◆ **Records from a dataset**:
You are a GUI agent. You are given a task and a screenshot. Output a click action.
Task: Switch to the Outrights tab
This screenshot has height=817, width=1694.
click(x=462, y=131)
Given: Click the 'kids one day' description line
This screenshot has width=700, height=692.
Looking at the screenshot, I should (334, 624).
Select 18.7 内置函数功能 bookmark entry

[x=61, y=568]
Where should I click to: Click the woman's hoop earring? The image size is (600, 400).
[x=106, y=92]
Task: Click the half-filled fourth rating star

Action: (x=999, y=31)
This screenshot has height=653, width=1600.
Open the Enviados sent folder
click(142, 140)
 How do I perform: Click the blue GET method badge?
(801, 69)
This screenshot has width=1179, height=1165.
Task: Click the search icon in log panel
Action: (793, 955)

◆ **DESCRIPTION OF THE TASK**:
Output the data in full, precisely as it appears above.

◆ **SOLUTION FOR THIS EXERCISE**:
You are a GUI agent. You are given a task and a screenshot. Output a click action.
Task: Switch to the Outrights tab
This screenshot has height=817, width=1694.
click(x=462, y=131)
Given: Click the 'kids one day' description line
This screenshot has width=700, height=692.
Looking at the screenshot, I should (334, 624).
Select 18.7 内置函数功能 bookmark entry

[x=61, y=568]
Where should I click to: Click the woman's hoop earring? The image size is (600, 400).
[x=106, y=92]
Task: Click the half-filled fourth rating star

Action: (x=999, y=31)
This screenshot has height=653, width=1600.
Open the Enviados sent folder
click(142, 140)
 How do I perform: Click the blue GET method badge?
(801, 69)
This screenshot has width=1179, height=1165.
Task: Click the search icon in log panel
Action: (793, 955)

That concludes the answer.